Будто в этом заключалась конечная цель и оправдание всего, будто в этом сосредоточился для них смысл того, что каждый из них понял за долгое пребывание в ограде Востряковского кладбища.
– Такси! Такси!
* * *В воскресенье после обеда, оставив Аркашу с родителями жены, Северцев явился на кладбище, не имея в кармане даже обычной своей четвертинки. Он словно бы извинялся перед Любой за шум, учиненный им в прошлый раз, и за свое столь долгое отсутствие. Он извинился бы также перед Верой, потому что и ее он не видел все эти дни, однако Вера, все поняв и верно оценив, не появлялась близ могилы Северцевой…

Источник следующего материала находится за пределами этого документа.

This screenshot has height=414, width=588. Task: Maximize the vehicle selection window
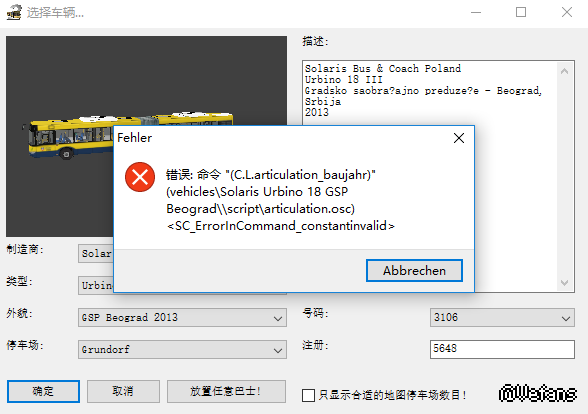coord(521,12)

Остаток прошлой недели Северцев провел в размышлении. Чутко прислушиваясь к себе и анализируя истоки своего бунта, он понял, что никуда ему от Любы не деться. Он был по природе своей не бунтарь, не богема, ему нужны были ограничения, а следовательно, нужна была именно такая вот тоталитарная Люба, продукт любви двух комиссаров сразу. И он понял также, что, продолжайся ее неограниченный гнет дальше, это привело бы к еще более безобразному бунту и, вероятно, к каким-нибудь трагическим последствиям. Однако теперь Люба и ее владычество были ограждены своей несколько метафизической формой существования, и, если говорить начистоту, самый этот гнет был несколько приглушен, смягчен и облагорожен кладбищенской атмосферой их взаимоотношений. В такой форме эти отношения могли продолжаться, и оставалось благословлять судьбу, что кризис не наступил раньше, при жизни его горячо обожаемой Любы: тогда обожание могло перейти в ненависть, а надежды на победу и освобождение не было все равно никакой (разве что Люба сочла бы его в конце концов объектом, недостойным угнетения). Другими словами, Северцев пришел к выводу (который он пока даже боялся открыто сформулировать), что то, что он считал своим величайшим горем, ни с чем не сравнимой трагедией, а именно смерть своей замечательной, горячо любимой жены, было, по существу, редкой удачей, позволившей ему сохранить привязанность и даже подчинение и тем не менее продолжать существование, не впадая в трагические крайности.
Что касается Веры, то его любовь к ней, точнее, к ее доброте могла существовать, сосуществовать с главным его браком, но не могла определять течения жизни, как определяла его зависимость от Любы (живой или мертвой). Если бы сейчас Вера подошла, он приласкал бы ее с той же благодарной доброжелательностью, которая была бы для нее и сладостна и унизительна. Догадываясь обо всем этом и безмерно ревнуя к бесчеловечной покойнице, Вера целое утро кружила неподалеку от Первого новоеврейского и время от времени натыкалась на доцента Прошина, который проводил свой воскресный день за рукоделием, столь полезным для человека умственного труда (если, конечно, считать, что преподавание научного атеизма, которым зарабатывал на хлеб Прошин, является трудом умственным). Прошин в тот день добавил к мусорному «овво» несколько бутылок и банок, сменил батарейки в портативном магнитофоне и поставил кассету с музыкой Чайковского. Потом, побуждаемый обилием подручного материала, он решил соорудить дополнительное «овво» (по-русски «тур» или «куча») на другом краю могилы свояченицы и под танец маленьких лебедей бодро взялся за работу. За этим занятием и застала его Вера, к которой словоохотливый доцент неоднократно обращался со своими малопонятными объяснениями. Вот и сейчас, нисколько не приглушив магнитофон, дабы не лишать покойную Цецилию-Августу радости общения с Чайковским, Прошин стал рассказывать Вере о том, какие преобразования в стиле позднего тангутского царства он намечает провести на этой могиле весной. И здесь Вера, издерганная любовными неудачами, осенним упадком заработка и картавой, невразумительной речью доцента, а также зрелищем двух мусорных куч, оскорблявших ее врожденную чистоплотность и вкус, вдруг разразилась неожиданной для ее мягкого нрава и ее обычной почтительной робости злобной филиппикой против доцента и в защиту его неведомой свояченицы.